Program Terms and Conditions

• If you’re able to gain access to an account, system, user, or data, stop at the point of identification and report. Do not dive deeper to assess how much more is accessible.
• Show that you could exploit a vulnerability, but do not actually exploit the vulnerability or harm April or any of our users, partners, shareholders, or employees.
• Do not engage in disruptive testing like DoS or any action that could impact our users or the confidentiality, availability, or integrity of our data, information, or systems.
• Do not engage in social engineering or phishing of users or employees.
• Do not access, modify, copy, download, delete, compromise, or otherwise misuse others’ data; access non-public information without authorization; degrade, interrupt or deny services to our users; and/or incur loss of funds that are not your own.
• Adhere to the laws of your location and April’s location. You’re prohibited from participating in the program if you’re a resident of any U.S.-embargoed jurisdiction, including but not limited to Iran, North Korea, Cuba, the Crimea region, and Syria; or if you’re on the U.S. Treasury Department’s list of Specially Designated Nationals or the U.S. Department of Commerce Denied Person’s List or Entity List.
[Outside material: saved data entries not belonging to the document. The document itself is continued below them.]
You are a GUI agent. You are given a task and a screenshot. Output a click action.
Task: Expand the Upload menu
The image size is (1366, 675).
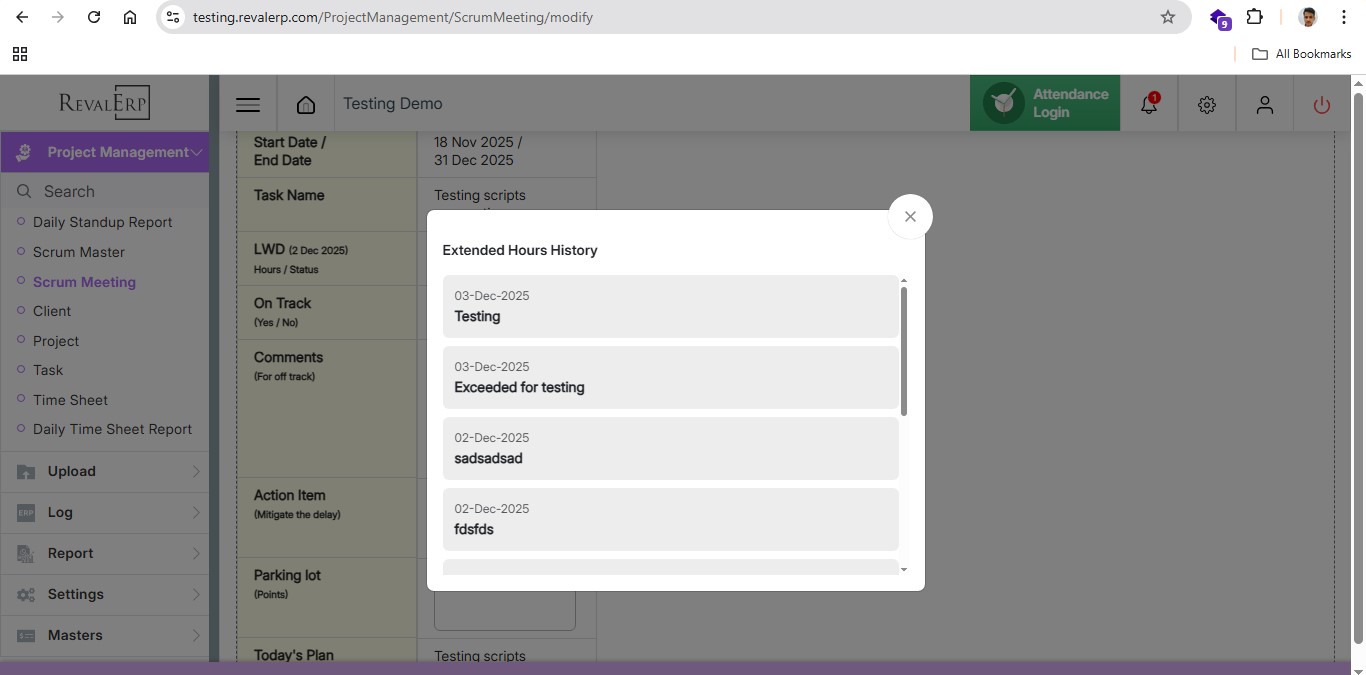coord(105,471)
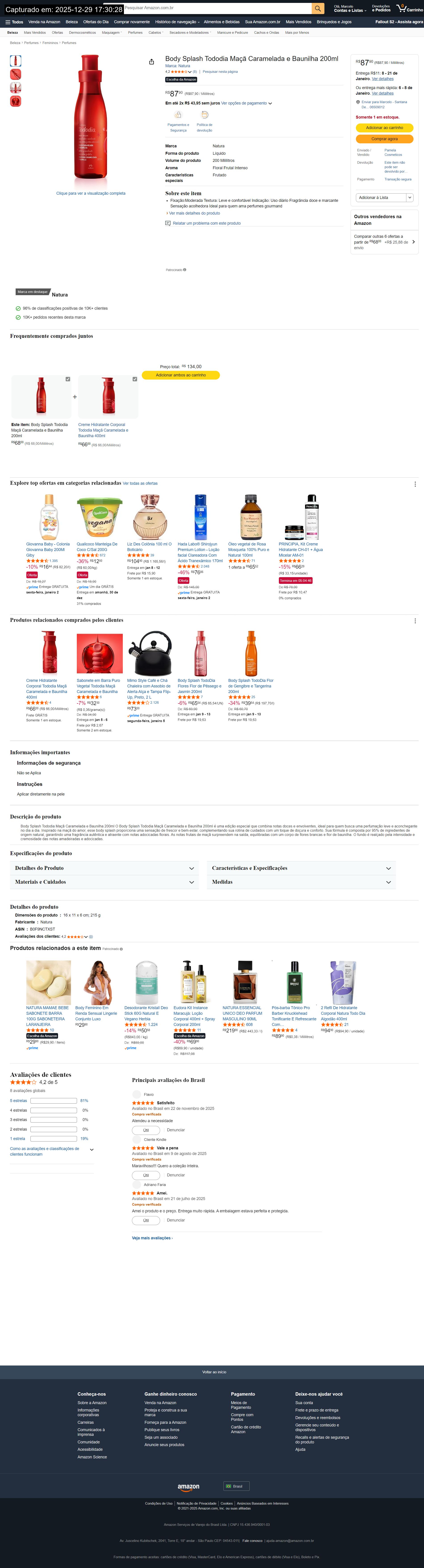The width and height of the screenshot is (424, 1568).
Task: Click the Adicionar ao carrinho button
Action: [x=384, y=128]
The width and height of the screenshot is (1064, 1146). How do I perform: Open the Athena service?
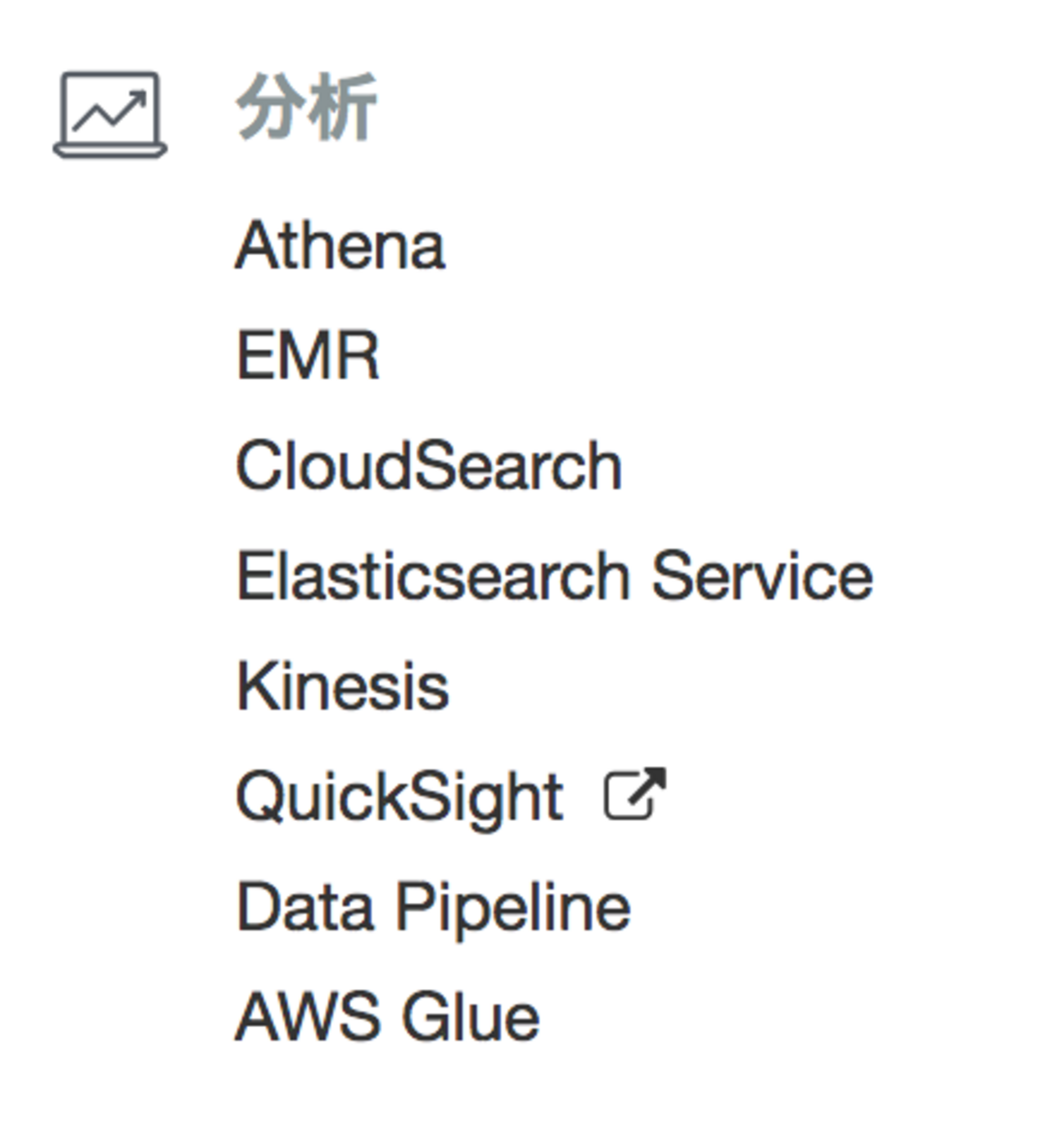click(340, 246)

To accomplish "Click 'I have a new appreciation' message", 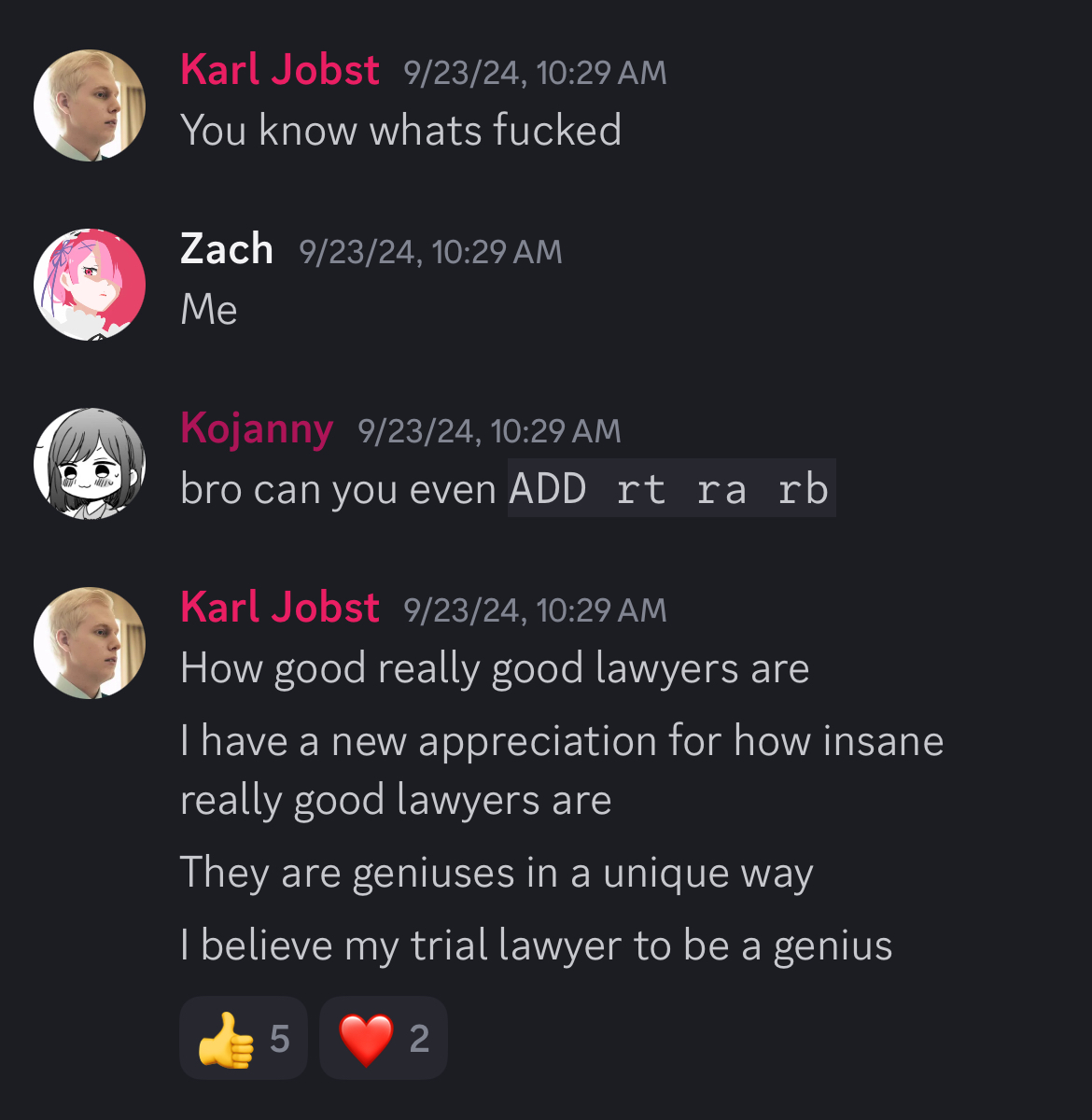I will (562, 771).
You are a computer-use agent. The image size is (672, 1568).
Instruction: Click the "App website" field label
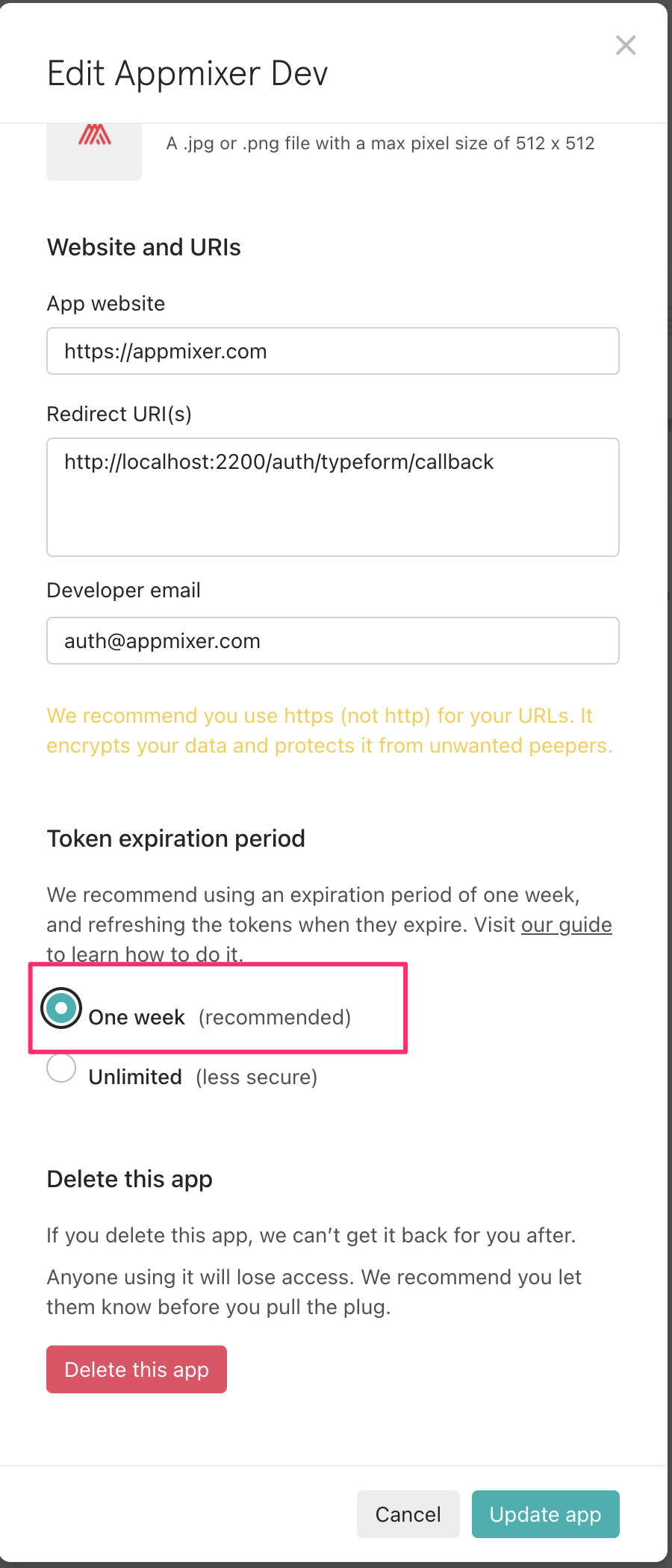coord(106,304)
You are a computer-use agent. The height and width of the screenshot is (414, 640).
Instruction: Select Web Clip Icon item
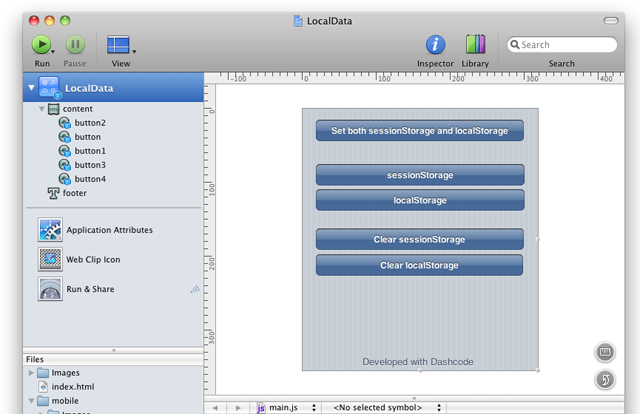(x=93, y=259)
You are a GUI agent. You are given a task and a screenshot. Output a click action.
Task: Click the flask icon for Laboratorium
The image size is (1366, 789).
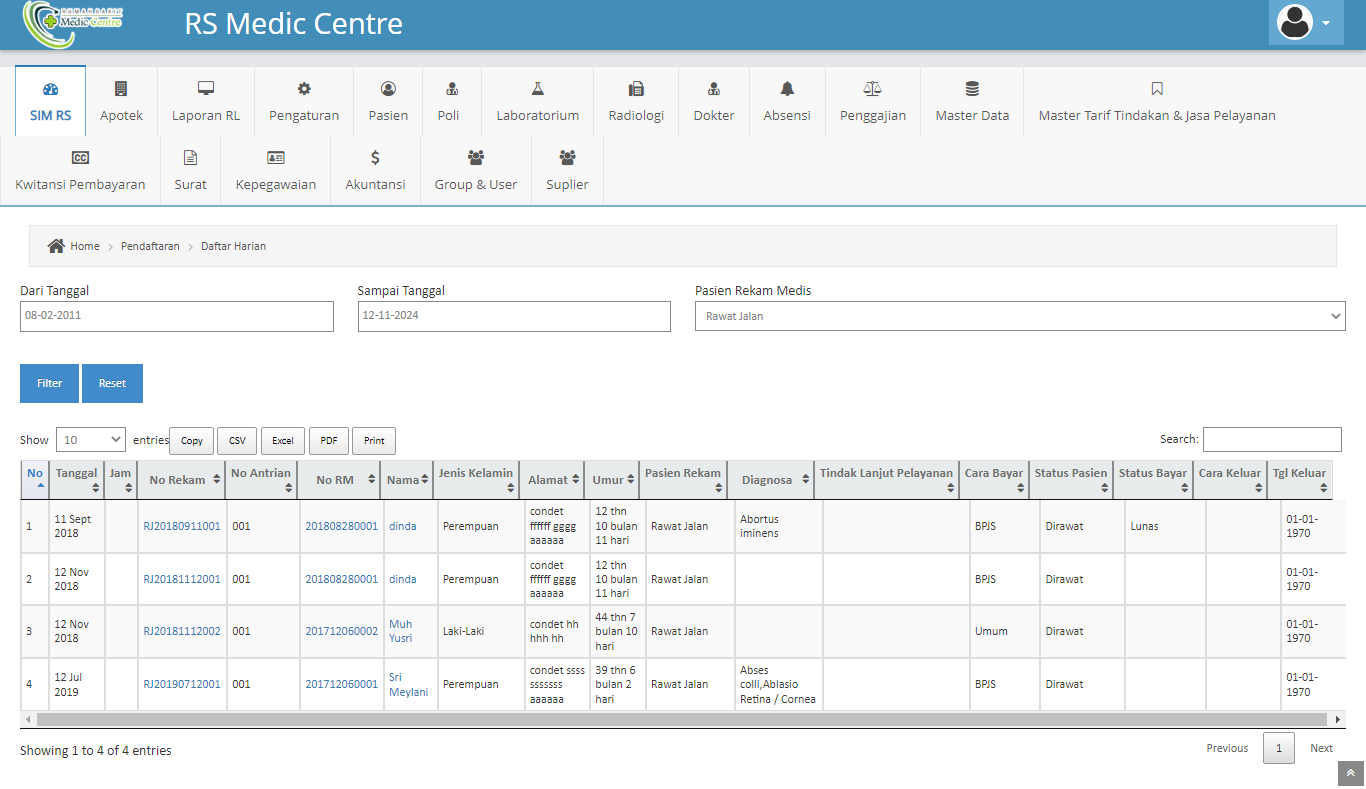[537, 89]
By participating in the program, you represent and warrant that you’re not located in any such country or on any such list, and that you are 18 years of age or older.
• Do not use the existence of a potential vulnerability to make threats, extortion demands, or ransom requests.
• By submitting a report to April, you agree that you may not publicly disclose your findings or the contents of your report to any third parties without April’s prior written approval.
• Engage in vulnerability testing only within the scope of our responsible disclosure program.